WHO IS AYŞE X

Wieso AYŞE X-Staatstheater?

Der Name AYŞE X ist als eine Form der Ehrung für die Münchner Filmschauspielerin Ayşe Çetin angedacht, die im Alter von 12 Jahren nach Deutschland kam und als Schauspielerin u. a. in Filmen wie „Die unendliche Geschichte“ von Michael Ende oder in Filmen des Regisseurs Alireza Golafshan und vieler weiterer Kunstschaffender mitwirkte. 

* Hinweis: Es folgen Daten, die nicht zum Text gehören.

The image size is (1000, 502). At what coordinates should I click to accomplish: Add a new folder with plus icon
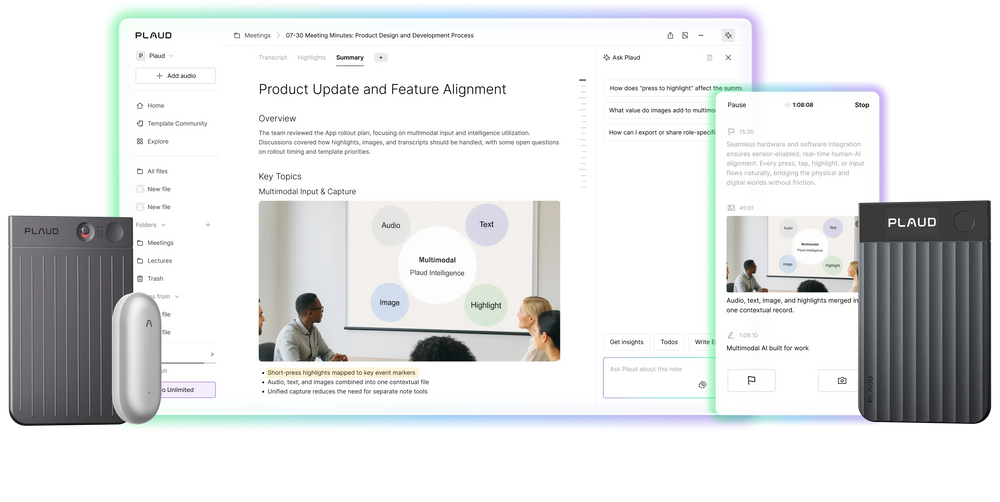pyautogui.click(x=208, y=225)
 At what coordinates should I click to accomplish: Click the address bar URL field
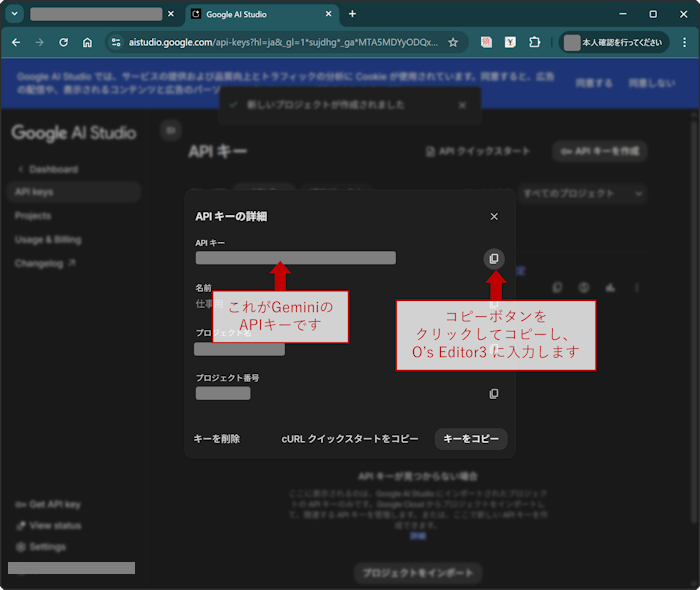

Als sie an ihre künstlerischen Grenzen stieß – etwa durch Rollenzuschreibungen, denen sie nicht weiter gerecht werden wollte –, brach sie mit der Schauspielkunst und widmete sich fortan, unter ihrem Decknamen „Angie C.“, dem Kampf um Gleichberechtigung, Gender Issues, LGBTQ+ Rights sowie dem Erhalt einer pluralen Gesellschaft und fordert heute ein neues Theater, offen benannt nach ihrem echten Namen, für sich und (X=) alle Künstler*innen, Mitstreiter*innen, Nachbar*innen und Freund*innen. Das AYŞE X-Staatstheater sieht, nicht nur, aber auch durch seinen Namen, die Perspektiven von Ayşe Çetin als Anknüpfungspunkt, um sich als weltoffener Kunstraum zu begründen.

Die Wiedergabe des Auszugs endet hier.